Jestem
mialam troszke urlopu i wylaczylam sie zupelnie. Zero internetu , telewizji itp.
Dziewczyny chcecie to mnie wykluczcie z 40-stkowej grupy ale ja nie dam rady prowadzic teraz czystej miski z odpowiednia iloscia bialka. Mam w ogrodzie czas dobrobytu (jablka, gruszki, sliwki,porzeczki i masa warzyw) i nie jestem wstanie kazac sobie jesc mieso zamiast owocow i warzyw. Miski nie licze bo to nie ma sensu.Wiem, ze bialka malo a sporo wegli i tluszczu(oliwa, maslo). Staram sie jesc czysto. Kcal mam okolo 1300 ktoregos dnia policzylam dla orientacji. Raz mialam wpade z lodami ale bylo mi po nich nie dobrze (ospala bylam i ociezala).

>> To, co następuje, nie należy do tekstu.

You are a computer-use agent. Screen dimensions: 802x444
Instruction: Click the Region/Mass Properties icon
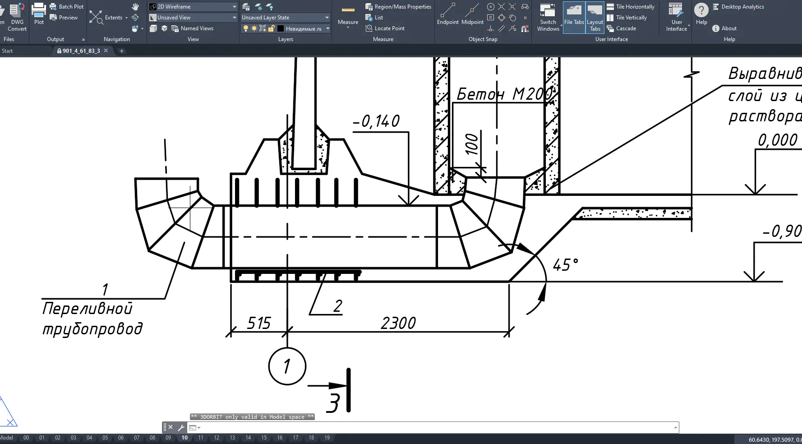pos(369,7)
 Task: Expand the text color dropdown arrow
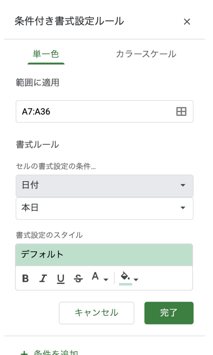[106, 279]
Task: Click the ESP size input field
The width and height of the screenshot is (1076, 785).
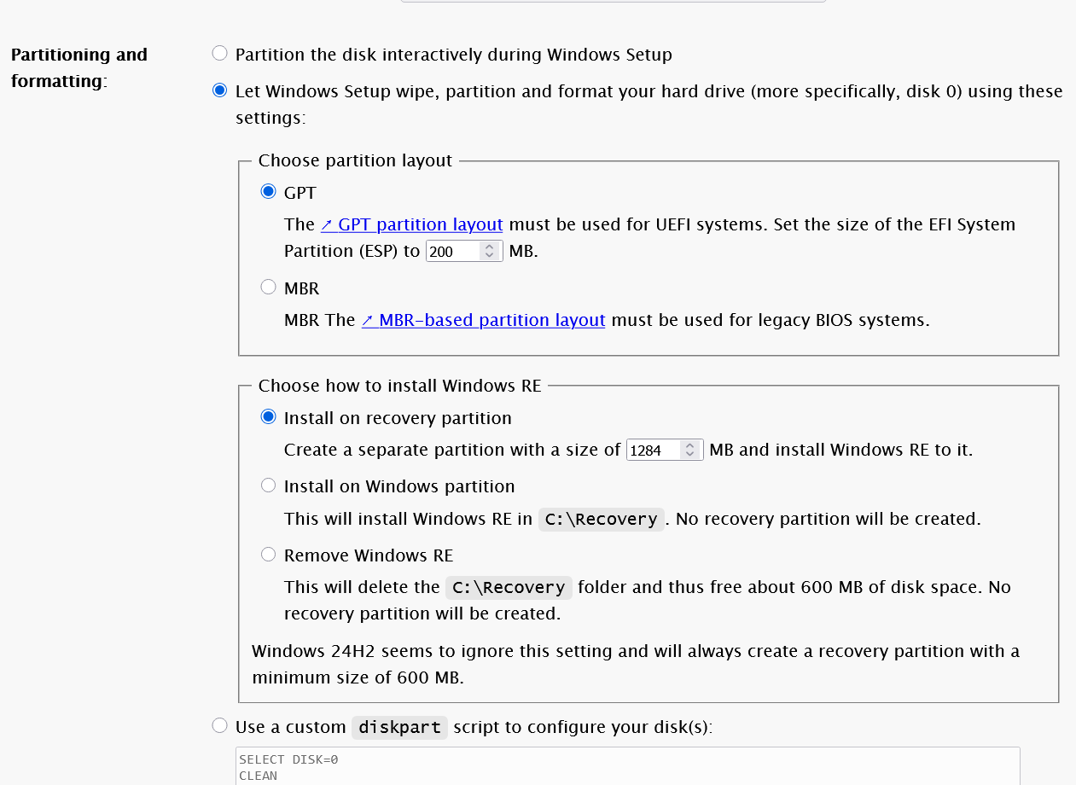Action: pos(452,252)
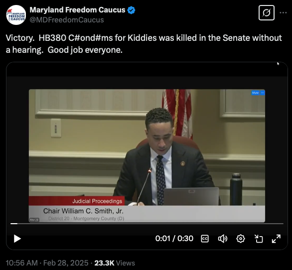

Wyciskam tez soki z warzyw i pije zamiast herbatki
Wczoraj zrobilam z cukinii, kapusty, buraka, marchwi i bylam zaskoczona, ze taki slodki. Podratowalam go pieprzem, sola i chili.
Wrocilam na silownie. Trening byl w piatek i we wtorek.
Rozgrzweka na orbim 15 min.
sciaganie drazka gornego do karku 20 kg 5 serii od 15 do 8 powtirzen w ostatniej serii
wyciskanie na maszynie 5 serii brak danych o ciezarze
rozpietki na maszynie 15 kg 5 serii i w ostatnie 8 powtorzen
prostowanie przedramion na wyciągu gornym na linkach 7,5 kg 5 serii w ostatniej 8 powtorzen
odwodzenie nogi w tyl na maszynie 90 kg 5 serii ostatnia 13 powt.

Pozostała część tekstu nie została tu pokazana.